== Directions for this task ==
Show each line from the listing that includes the word "computer".

== Exercise data ==
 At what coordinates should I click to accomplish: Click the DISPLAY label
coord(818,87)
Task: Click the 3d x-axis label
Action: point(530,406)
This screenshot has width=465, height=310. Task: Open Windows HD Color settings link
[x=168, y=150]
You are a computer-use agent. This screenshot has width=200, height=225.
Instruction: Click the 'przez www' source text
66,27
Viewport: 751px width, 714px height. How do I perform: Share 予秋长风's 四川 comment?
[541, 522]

...

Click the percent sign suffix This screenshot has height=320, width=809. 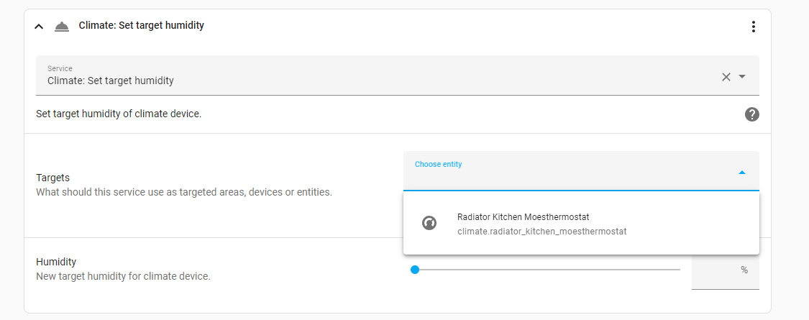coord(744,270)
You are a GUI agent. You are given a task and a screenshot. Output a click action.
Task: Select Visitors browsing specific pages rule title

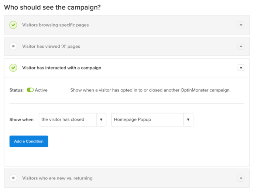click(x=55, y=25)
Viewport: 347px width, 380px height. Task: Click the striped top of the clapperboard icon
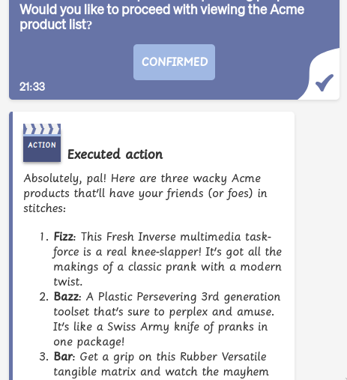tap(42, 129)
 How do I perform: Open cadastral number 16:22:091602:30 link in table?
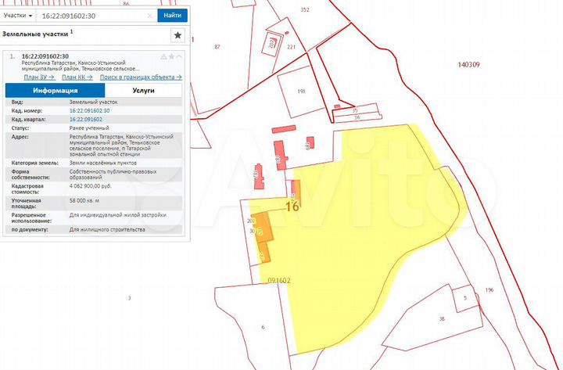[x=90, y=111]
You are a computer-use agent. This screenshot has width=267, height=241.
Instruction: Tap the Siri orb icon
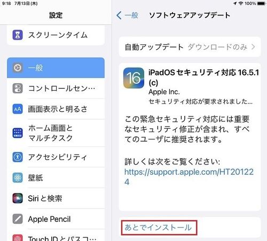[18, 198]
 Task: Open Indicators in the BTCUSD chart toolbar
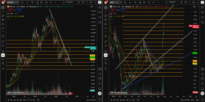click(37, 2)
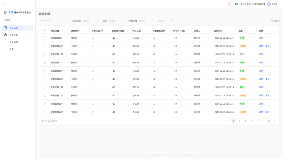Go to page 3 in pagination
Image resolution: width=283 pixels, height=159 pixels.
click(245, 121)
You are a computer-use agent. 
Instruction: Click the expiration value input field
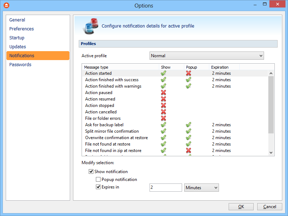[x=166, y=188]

== Solution to the exercise ==
You are a computer-use agent. This screenshot has width=200, height=225.
You are a computer-use agent. This screenshot has width=267, height=241.
You are a computer-use agent. 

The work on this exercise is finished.